WORK ITEM | Search the entries below for "Where should I". Give that line and all the lines after it again, exactly, through the last, without pictures.

++++++++++

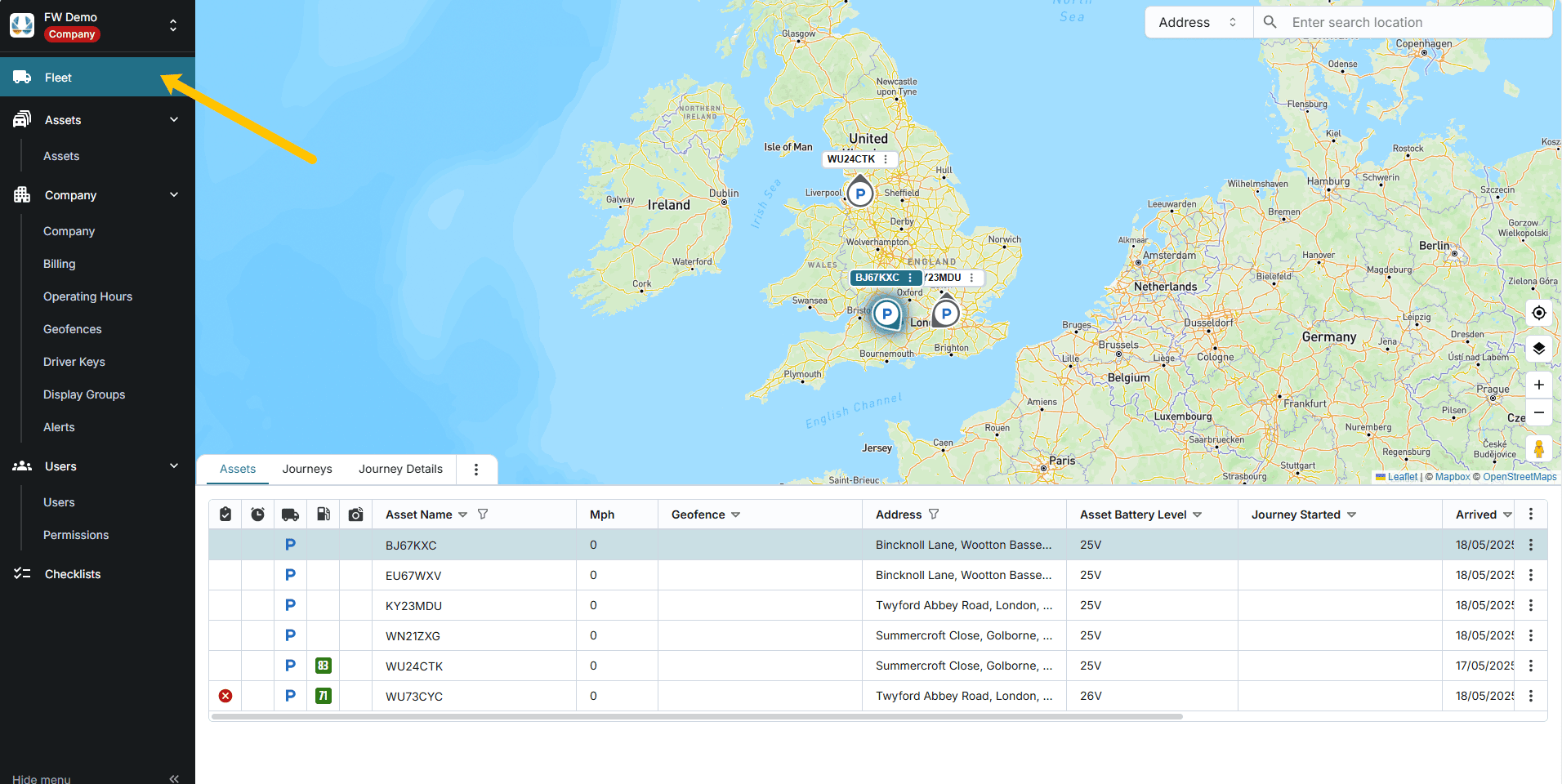This screenshot has height=784, width=1562.
Task: Open Geofences in the sidebar
Action: 73,329
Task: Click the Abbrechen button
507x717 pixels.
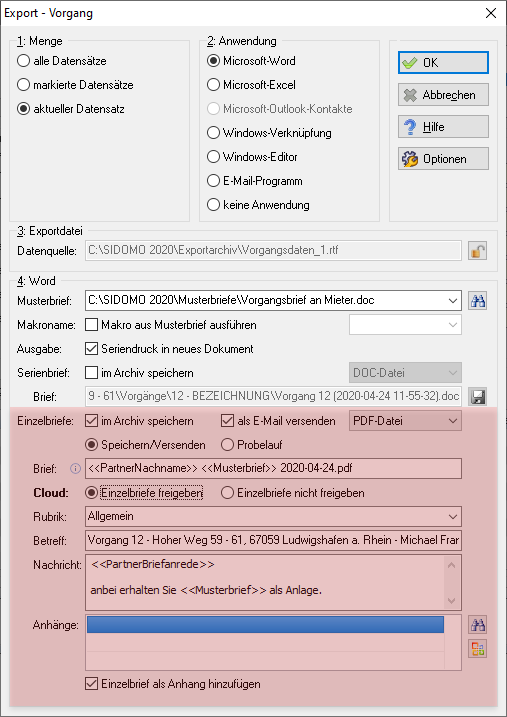Action: pos(443,95)
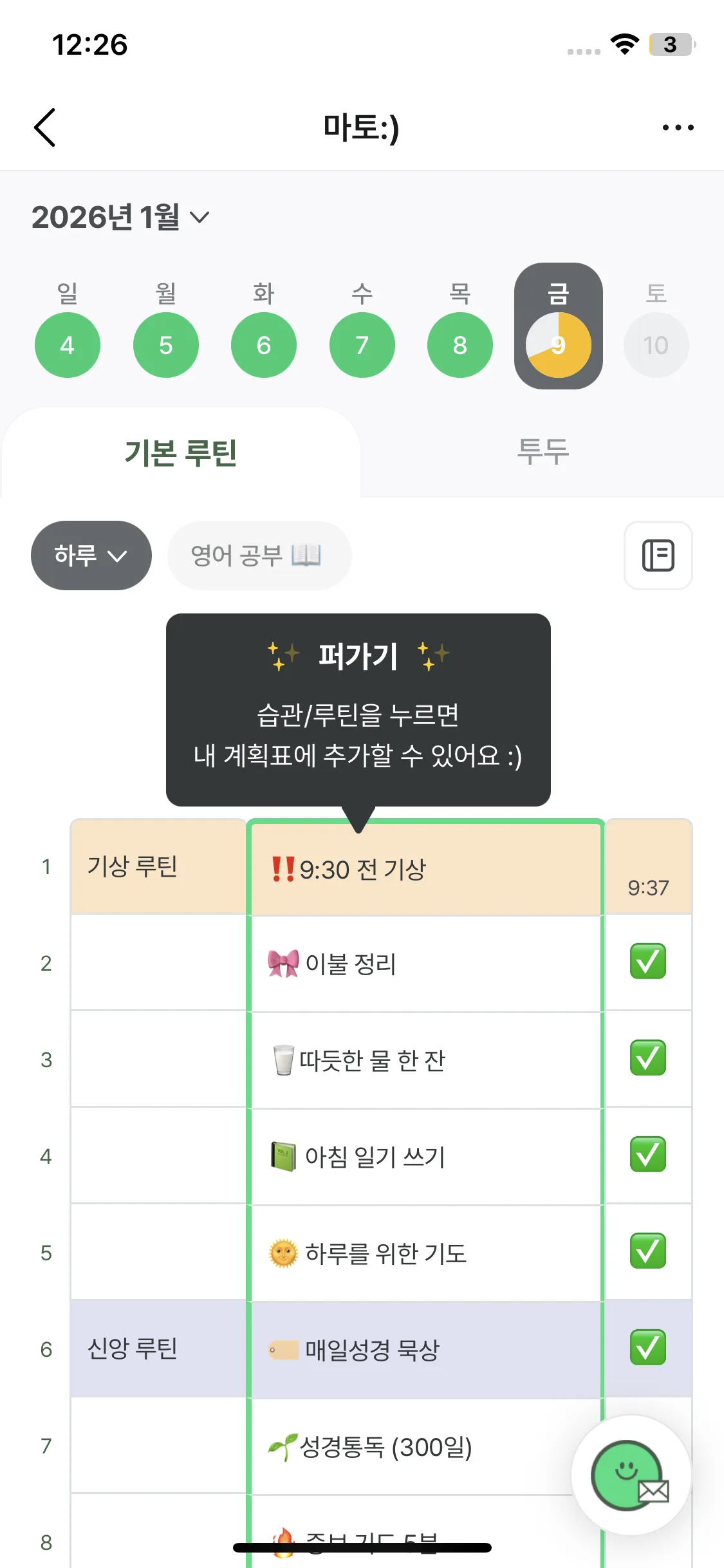Tap the back arrow icon
724x1568 pixels.
[45, 127]

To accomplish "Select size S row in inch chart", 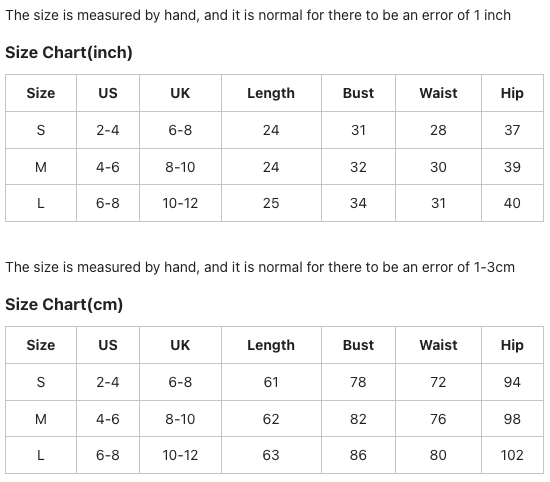I will click(274, 130).
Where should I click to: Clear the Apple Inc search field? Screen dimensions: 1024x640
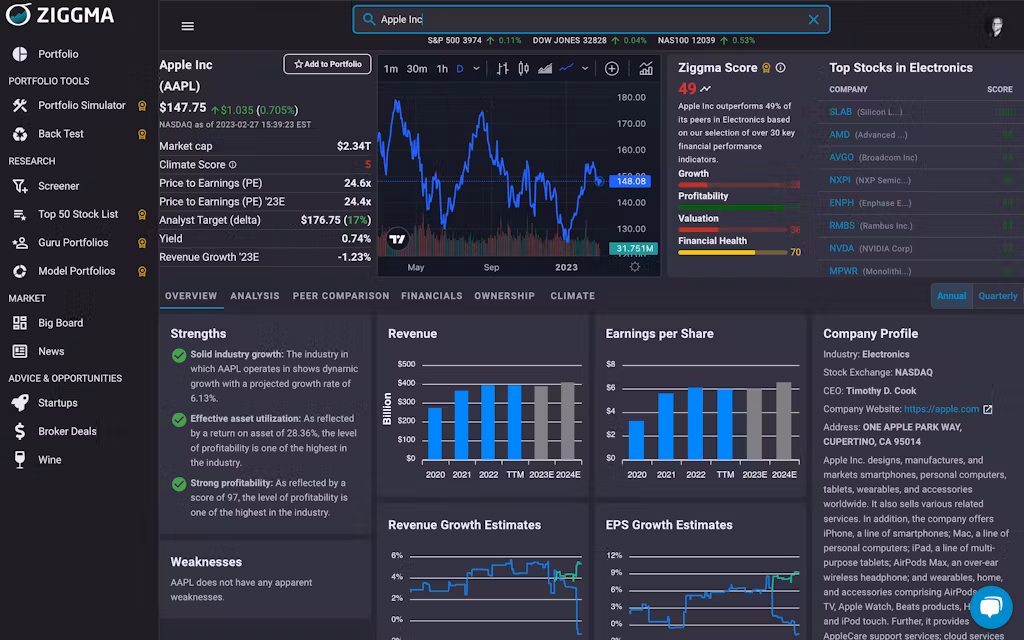pyautogui.click(x=812, y=18)

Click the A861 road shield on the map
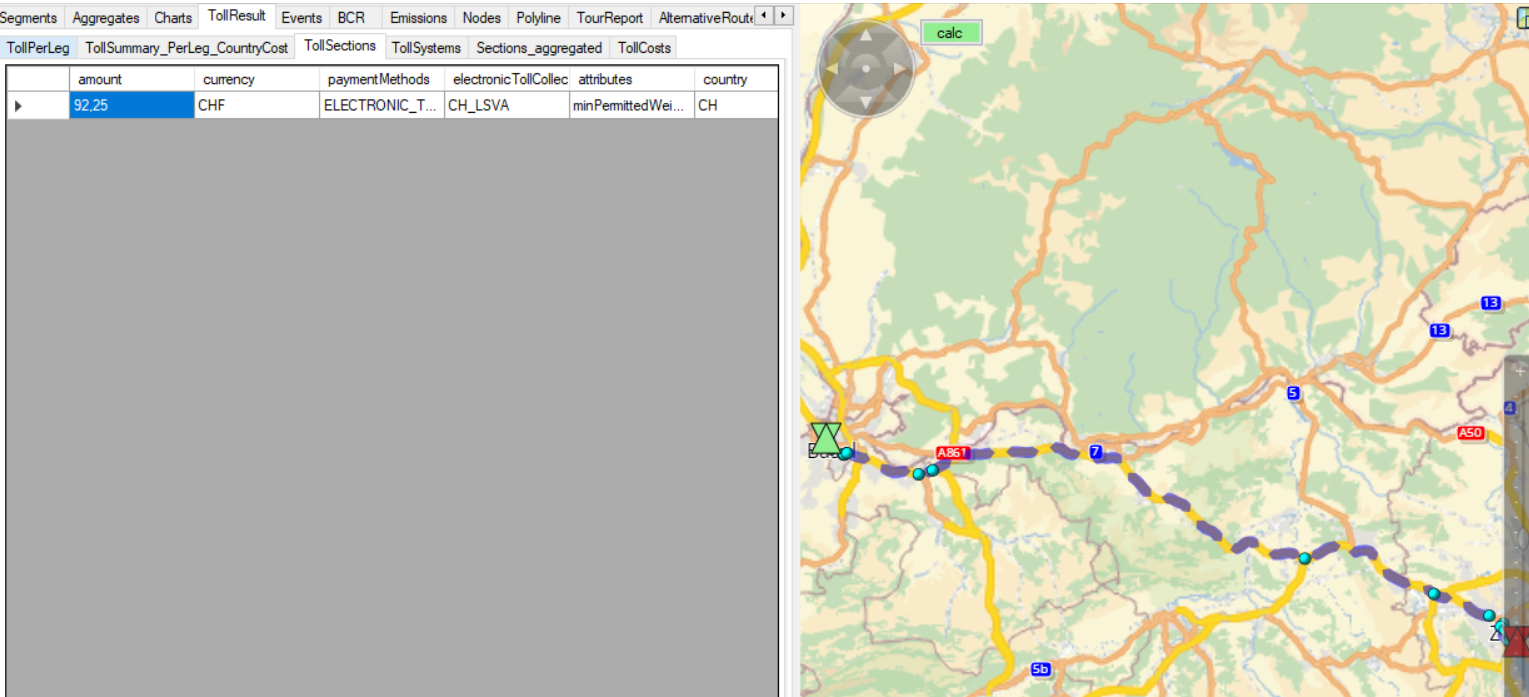coord(952,453)
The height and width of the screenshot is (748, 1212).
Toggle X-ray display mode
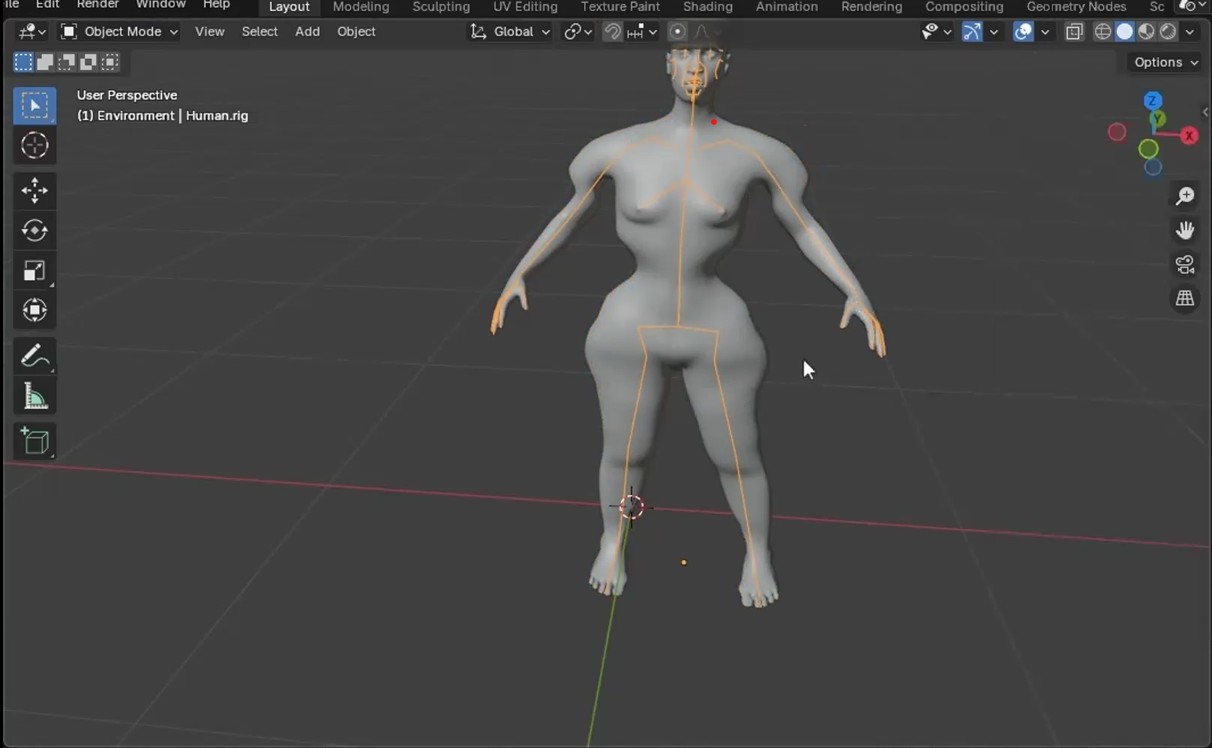(1074, 32)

++++++++++

OUTPUT OF THE TASK |
Where should I click to: Clear the Apple Inc search field? Screen dimensions: 1024x640
pyautogui.click(x=812, y=18)

Click the A861 road shield on the map
coord(952,453)
The height and width of the screenshot is (748, 1212).
Toggle X-ray display mode
(1074, 32)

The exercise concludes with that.